やまぎ日報207

3月9日

公演前日。「場当たり」という、このシーンの時この人はここにいますよ的な調整をガッツリ行う。ナオキは基本引きこもりなのでベットの上が定位置である。だから楽ちんかと思いきや、座る位置を間違えると微妙に照明が当たらなかったりとするので、引きこもりなりに多少計算しているのである。それよりもここにきて花粉症が悪化し、薬をODする。

3月10日

いよいよ初日。昼、夜公演。音響さんが効果音で電車の音を鳴らすと開演1分前の合図なのだが、男2役のサカモンが効果音ではなく実際に近所を中央線が通過した音を合図と勘違いしてしまい、芝居を始めてしまう。まさかのタイミングで開演となり舞台裏はてんやわんやとなる。

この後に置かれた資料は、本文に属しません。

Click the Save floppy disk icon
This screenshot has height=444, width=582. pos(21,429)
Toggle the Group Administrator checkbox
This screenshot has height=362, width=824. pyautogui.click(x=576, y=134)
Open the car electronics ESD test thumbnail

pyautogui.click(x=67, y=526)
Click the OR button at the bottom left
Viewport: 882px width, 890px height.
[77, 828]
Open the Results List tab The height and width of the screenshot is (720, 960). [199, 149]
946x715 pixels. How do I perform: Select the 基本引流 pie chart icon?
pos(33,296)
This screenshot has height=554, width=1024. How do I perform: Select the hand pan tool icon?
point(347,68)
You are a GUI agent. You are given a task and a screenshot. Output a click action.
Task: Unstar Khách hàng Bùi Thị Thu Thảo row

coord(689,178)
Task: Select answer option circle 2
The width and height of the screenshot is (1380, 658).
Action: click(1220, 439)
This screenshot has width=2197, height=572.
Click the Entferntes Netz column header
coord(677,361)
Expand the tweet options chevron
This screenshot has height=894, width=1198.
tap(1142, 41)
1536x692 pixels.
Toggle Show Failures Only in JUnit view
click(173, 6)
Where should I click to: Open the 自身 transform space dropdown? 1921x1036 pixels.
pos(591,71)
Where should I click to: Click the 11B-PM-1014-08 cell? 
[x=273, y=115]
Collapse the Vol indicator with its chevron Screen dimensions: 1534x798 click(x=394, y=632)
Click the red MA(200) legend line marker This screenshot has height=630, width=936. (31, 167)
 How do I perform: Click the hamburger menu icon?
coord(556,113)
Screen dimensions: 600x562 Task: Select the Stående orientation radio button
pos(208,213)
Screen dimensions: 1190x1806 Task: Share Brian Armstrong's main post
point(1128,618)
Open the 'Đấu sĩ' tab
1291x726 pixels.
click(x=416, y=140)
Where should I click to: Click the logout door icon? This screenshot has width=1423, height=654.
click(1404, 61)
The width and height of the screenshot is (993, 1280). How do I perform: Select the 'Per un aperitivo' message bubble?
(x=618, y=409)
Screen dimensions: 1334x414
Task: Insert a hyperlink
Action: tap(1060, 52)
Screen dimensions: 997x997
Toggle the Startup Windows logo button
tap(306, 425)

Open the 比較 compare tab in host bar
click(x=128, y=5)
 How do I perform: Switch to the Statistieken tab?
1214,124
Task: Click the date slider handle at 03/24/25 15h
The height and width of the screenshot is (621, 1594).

珍プレーで開幕となった。

3月11日

昼、夜2公演。夜公演ではカザマくんとロンドンがアフタートークのゲストで出てくれた。演出家陽永もこの突然現れた初対面の2人のバンドマンのキャラに興味を示したらしく、今度改めて一緒に飲もうと話した。陽永も「やまぎ会」(朝からサウナで人間としてダメな1日を過ごす会)に誘ってみよう。

2人が登壇した瞬間、オメガ東京のステージが一瞬でプラネットKになった。

3月12日

夜公演のみ。溜まった洗濯をホテル状態の我が家を掃除し、久しぶりに本番までゆったり過ごせた。昨日に続き、小倉やしあわせくんといった仲間がたくさん観に来てくれた。嬉しかった。虚構の劇団の小沢さんと小野川さんが登壇したアフタートークにちょこっと出させてもらった。

3月13日

本公演の山場、1日3公演。昼過ぎに嵐のような天気になったが、お客さんたくさん来てくれた。3公演めの前にかつて感じたことのないような肉体的精神的疲労に襲われたが、「極限まで疲れた時はいい芝居ができる」という三上先生の言葉を信じてそのまま本番に向かう。演技で泣くなんて役者さんはすごいなぁと思っていたが、いつのまにか最後のシーンではぼくも涙が溢れてきてこぼれないように必死になっていた。

3月14日

いよいよ千秋楽。終わってしまうことがさみしくて、「やだ!終わりたくない!」と朝から楽屋でダダをこねる。最後の公演が終わり楽屋で感極まってべーさんに「ありがとうございました!」と握手を求めたら、「何終わったみたいな感じになってんだ!これから地獄のバラしと搬出だよ!」と男1のキャラのままに怒られ、現実と向き合う。終わった感傷に浸る余裕もなく慌ただしくセットをバラして搬出。ガランとした劇場を見て、「ああ、終わったんだな」と実感が湧いてきた。

最後に楽屋でキャストのみんなと。改めて、「5人しかいなかったんだなぁ」と思う。一人何役も演じたサカモンとベーさん、すごかった。陽永はケンジそのもの。都倉さんのアカリちゃんも本当に素敵だった。

チーム全員で。音響さん、照明さん、舞台監督さん、演出助手、制作の方やスタッフの方々、誰一人として欠けたら成立しない。こうして演劇は出来上がるという裏側を見せてもらいました。言われるままにセンターに座らせてもらいましたが、後で見たらまるで座長。恥ずかしい。

よーえい!やだー!終わりたくなーい!とダダをこねる最年長。

素晴らしい経験をさせてもらった。本当にありがとうございました。明日からまた、バンドマン。